* _Exercise data_:
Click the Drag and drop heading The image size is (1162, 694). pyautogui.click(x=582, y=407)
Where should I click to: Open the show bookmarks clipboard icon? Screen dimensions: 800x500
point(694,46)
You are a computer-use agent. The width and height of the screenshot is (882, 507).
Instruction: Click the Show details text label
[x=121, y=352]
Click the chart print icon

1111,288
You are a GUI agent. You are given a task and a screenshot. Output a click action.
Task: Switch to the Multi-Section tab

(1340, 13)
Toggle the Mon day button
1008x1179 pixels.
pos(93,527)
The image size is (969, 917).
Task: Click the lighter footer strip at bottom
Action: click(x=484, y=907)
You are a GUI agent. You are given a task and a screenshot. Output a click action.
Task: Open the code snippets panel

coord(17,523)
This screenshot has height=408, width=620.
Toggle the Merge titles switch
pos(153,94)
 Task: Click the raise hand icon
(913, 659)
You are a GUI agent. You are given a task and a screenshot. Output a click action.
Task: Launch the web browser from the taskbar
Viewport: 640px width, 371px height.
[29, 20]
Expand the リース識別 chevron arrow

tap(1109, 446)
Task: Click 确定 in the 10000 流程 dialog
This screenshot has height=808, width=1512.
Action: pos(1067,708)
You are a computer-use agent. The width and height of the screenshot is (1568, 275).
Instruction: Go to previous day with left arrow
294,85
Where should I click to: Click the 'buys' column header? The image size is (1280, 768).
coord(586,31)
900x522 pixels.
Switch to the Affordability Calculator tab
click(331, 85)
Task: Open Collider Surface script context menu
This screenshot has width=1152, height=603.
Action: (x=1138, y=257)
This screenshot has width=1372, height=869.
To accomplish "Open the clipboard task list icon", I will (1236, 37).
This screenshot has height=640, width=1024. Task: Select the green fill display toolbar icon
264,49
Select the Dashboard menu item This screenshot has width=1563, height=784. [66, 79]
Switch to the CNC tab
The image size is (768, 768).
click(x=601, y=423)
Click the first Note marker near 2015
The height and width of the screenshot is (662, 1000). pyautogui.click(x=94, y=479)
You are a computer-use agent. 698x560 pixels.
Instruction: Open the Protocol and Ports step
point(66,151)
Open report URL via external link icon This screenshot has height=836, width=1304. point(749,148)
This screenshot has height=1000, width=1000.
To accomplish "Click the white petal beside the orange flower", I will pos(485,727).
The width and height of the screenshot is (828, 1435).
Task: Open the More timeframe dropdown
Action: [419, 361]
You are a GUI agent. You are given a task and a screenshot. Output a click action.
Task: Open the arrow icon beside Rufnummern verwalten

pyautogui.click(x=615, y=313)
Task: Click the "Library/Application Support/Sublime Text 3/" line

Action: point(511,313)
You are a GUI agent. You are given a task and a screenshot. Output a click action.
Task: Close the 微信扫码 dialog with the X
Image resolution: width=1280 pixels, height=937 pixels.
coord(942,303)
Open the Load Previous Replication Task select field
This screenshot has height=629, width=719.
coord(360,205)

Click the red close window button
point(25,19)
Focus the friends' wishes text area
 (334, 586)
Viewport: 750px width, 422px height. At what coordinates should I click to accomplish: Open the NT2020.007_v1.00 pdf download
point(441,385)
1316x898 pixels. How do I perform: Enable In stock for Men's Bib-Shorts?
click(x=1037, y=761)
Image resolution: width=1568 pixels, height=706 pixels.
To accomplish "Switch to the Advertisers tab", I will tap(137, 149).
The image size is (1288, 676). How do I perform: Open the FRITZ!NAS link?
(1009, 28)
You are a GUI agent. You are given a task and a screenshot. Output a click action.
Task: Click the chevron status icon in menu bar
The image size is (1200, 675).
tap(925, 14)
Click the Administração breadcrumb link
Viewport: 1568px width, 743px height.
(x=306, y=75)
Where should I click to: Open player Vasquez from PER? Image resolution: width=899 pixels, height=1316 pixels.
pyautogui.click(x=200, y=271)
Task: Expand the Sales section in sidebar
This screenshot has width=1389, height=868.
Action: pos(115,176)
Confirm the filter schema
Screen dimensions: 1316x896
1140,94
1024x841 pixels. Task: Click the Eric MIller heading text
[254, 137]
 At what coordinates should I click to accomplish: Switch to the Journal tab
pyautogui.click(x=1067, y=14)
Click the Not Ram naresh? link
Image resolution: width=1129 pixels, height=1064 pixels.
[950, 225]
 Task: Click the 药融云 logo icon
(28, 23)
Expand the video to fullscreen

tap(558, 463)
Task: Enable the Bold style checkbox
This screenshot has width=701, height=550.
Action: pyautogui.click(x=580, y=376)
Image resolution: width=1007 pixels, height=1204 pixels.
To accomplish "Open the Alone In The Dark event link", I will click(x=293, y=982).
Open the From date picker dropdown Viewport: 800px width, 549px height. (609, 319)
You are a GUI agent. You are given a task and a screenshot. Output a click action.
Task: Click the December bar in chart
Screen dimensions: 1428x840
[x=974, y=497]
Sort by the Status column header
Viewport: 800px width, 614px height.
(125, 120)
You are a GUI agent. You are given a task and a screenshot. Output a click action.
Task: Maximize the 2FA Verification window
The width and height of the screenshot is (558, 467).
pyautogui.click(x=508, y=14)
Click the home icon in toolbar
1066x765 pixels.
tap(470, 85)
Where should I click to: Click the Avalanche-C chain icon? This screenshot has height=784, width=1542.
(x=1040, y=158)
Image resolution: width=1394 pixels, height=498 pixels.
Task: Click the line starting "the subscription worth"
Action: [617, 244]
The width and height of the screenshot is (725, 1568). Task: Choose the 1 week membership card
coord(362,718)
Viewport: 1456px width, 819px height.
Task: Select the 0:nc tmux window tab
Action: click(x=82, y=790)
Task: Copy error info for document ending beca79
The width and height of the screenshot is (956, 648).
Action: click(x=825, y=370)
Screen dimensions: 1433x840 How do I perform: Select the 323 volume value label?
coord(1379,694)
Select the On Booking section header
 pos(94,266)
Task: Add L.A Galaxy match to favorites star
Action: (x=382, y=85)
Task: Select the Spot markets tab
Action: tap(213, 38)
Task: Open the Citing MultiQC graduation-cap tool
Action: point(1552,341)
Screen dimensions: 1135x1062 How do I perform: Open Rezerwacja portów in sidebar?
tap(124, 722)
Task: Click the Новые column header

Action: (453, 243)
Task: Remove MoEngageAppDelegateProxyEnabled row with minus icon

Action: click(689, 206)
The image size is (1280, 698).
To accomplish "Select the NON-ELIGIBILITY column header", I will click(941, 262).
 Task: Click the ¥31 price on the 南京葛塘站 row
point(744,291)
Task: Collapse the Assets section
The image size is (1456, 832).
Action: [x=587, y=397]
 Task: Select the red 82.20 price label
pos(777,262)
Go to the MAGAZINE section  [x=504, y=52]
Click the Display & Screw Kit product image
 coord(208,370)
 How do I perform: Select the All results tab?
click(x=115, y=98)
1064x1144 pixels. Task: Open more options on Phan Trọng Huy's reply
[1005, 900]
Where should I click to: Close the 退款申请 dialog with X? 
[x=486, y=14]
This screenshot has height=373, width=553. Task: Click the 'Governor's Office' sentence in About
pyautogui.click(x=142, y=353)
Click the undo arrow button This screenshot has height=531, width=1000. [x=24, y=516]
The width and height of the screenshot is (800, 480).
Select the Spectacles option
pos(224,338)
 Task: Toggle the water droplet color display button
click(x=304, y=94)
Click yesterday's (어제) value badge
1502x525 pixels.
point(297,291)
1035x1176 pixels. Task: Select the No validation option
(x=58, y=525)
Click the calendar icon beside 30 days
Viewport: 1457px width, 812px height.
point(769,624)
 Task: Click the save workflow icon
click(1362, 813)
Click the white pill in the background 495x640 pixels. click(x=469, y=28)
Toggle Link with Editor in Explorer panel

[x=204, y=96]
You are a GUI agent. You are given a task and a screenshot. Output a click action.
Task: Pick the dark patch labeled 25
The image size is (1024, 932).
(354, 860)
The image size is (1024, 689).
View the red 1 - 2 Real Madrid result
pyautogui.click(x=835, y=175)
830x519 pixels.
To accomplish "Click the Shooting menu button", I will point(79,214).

* _Task directions_: Each line above from the one with "Task: Remove MoEngageAppDelegateProxyEnabled" up to and including the one with "The width and height of the screenshot is (800, 480)." must be set down exactly, and no line outside that span may appear.

* _Answer section_:
Task: Remove MoEngageAppDelegateProxyEnabled row with minus icon

Action: click(689, 206)
The image size is (1280, 698).
To accomplish "Select the NON-ELIGIBILITY column header", I will click(941, 262).
 Task: Click the ¥31 price on the 南京葛塘站 row
point(744,291)
Task: Collapse the Assets section
The image size is (1456, 832).
Action: [x=587, y=397]
 Task: Select the red 82.20 price label
pos(777,262)
Go to the MAGAZINE section  [x=504, y=52]
Click the Display & Screw Kit product image
 coord(208,370)
 How do I perform: Select the All results tab?
click(x=115, y=98)
1064x1144 pixels. Task: Open more options on Phan Trọng Huy's reply
[1005, 900]
Where should I click to: Close the 退款申请 dialog with X? 
[x=486, y=14]
This screenshot has height=373, width=553. Task: Click the 'Governor's Office' sentence in About
pyautogui.click(x=142, y=353)
Click the undo arrow button This screenshot has height=531, width=1000. [x=24, y=516]
The width and height of the screenshot is (800, 480).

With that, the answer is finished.